## Import Statements

In [1]:
import pandas as pd
import numpy as np
import matplotlib.pyplot as plt
import matplotlib.dates as mdates
import seaborn as sns
from scipy import stats

from sklearn.linear_model import LinearRegression
from sklearn.ensemble import GradientBoostingRegressor
from sklearn.tree import DecisionTreeRegressor

from sklearn.preprocessing import LabelEncoder
from sklearn.model_selection import train_test_split
from sklearn.metrics import r2_score, mean_squared_error

pd.options.display.max_columns=25

In [None]:
data_main = pd.read_csv('Electricity_Usage_Data.csv')

In [4]:
data_main[['bill_date']] = data_main[['bill_date']].apply(pd.to_datetime)

In [None]:
data_main.loc[:,'bill_date'] = data_main['bill_date'].apply(lambda x: pd.to_datetime(f'{x.year}-{x.month}-01'))

In [107]:
address_enc = LabelEncoder()
bill_type_enc = LabelEncoder()

data_main['address_enc'] = address_enc.fit_transform(data_main['service_address'])
data_main['bill_type_enc'] = bill_type_enc.fit_transform(data_main['bill_type'])
data_main['year'] = data_main['bill_date'].apply(lambda x:x.year)
data_main['month'] = data_main['bill_date'].apply(lambda x:x.month)

### Regression - Task: Predicting Energy Usage - Sourabh

Models Proposed:
1. Linear Regression - Simple and easy to understand model. Using this to set a baseline. assumes linear relationship between thhe input features and the target variable.
2. Gradient Boosting Regressor - Since this model is an ensemble model which combines, multiple decision tree. Expecting good accuracy from this model. can be computationally expensive and may require more resources to other models
3. Decision Tree Regressor - This is a simple, interpretable model. can handle non-linear relationships between the input features. Can be prone to overfitting on the train data

In [108]:
def regression_metrics(model, X_train, X_test, y_train, y_test):
    y_train_pred = model.predict(X_train)
    y_test_pred = model.predict(X_test)

    print(f'Train R2 Score: {r2_score(y_train, y_train_pred)}')
    print(f'Test R2 Score: {r2_score(y_test, y_test_pred)}')

    print(f'Train MSE Score: {mean_squared_error(y_train, y_train_pred)}')
    print(f'Test MSE Score: {mean_squared_error(y_test, y_test_pred)}')

In [109]:
X = data_main[[
    'business_area', 'address_enc', 'bill_type_enc', 'year', 'month'
]]
y = data_main[['kwh_usage']]

In [110]:
X_train, X_test, y_train, y_test = train_test_split(X, y, test_size=0.2, random_state=42)

#### Linear Regression

In [111]:
reg = LinearRegression().fit(X_train, y_train)

In [112]:
regression_metrics(reg, X_train, X_test, y_train, y_test)

Train R2 Score: 0.009173833177215318
Test R2 Score: 0.007167343822345074
Train MSE Score: 39877725926.044525
Test MSE Score: 49616557595.280334


#### Gradient Boosting Regression

In [113]:
gbr = GradientBoostingRegressor().fit(X_train, np.ravel(y_train))

In [114]:
regression_metrics(gbr, X_train, X_test, np.ravel(y_train), np.ravel(y_test))

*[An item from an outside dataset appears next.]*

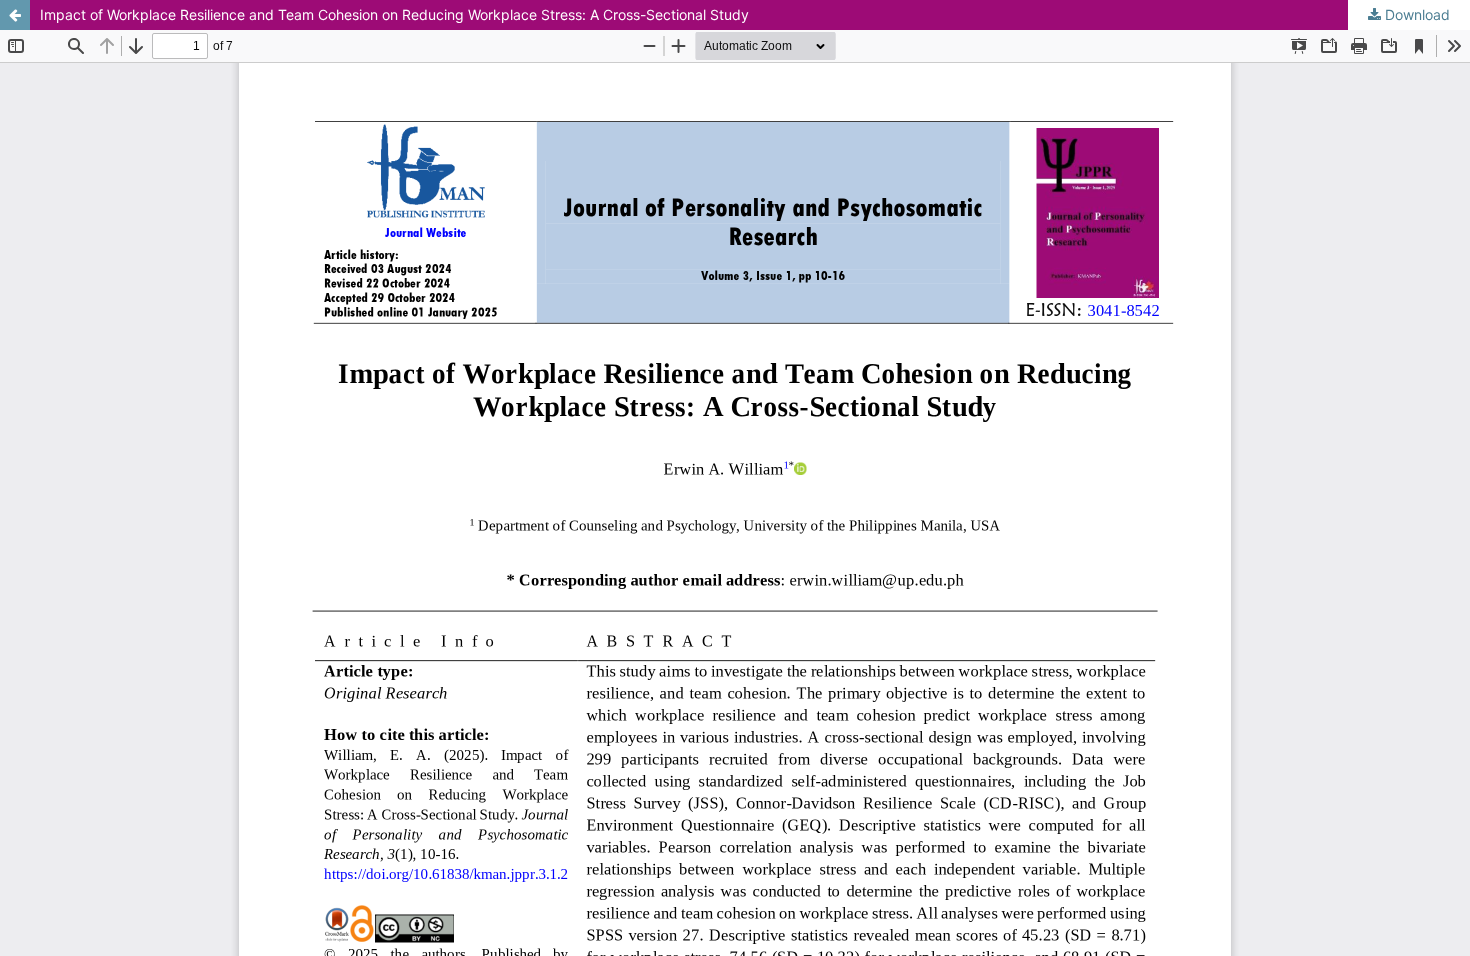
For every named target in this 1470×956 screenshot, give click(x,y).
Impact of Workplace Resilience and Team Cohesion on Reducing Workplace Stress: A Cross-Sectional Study (394, 14)
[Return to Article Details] (15, 15)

Train R2 Score: 0.7043295722890507
Test R2 Score: 0.731555408814922
Train MSE Score: 11899831348.320082
Test MSE Score: 13415449659.919914


#### Decision Tree Regressor

In [115]:
dtr = DecisionTreeRegressor().fit(X_train, np.ravel(y_train))

In [116]:
regression_metrics(dtr, X_train, X_test, np.ravel(y_train), np.ravel(y_test))

Train R2 Score: 0.9328533753005721
Test R2 Score: 0.9247996538963315
Train MSE Score: 2702446489.891373
Test MSE Score: 3758118027.666927


#### Preliminary Conclusions:

In the above models based on the R2 score we can see that the Decision Tree Regressor works quite well even on the unseen test data. But what is concerning is the large MSE score. We are working on figuring out what the possible reason could be for such a large value and how to mitigate this.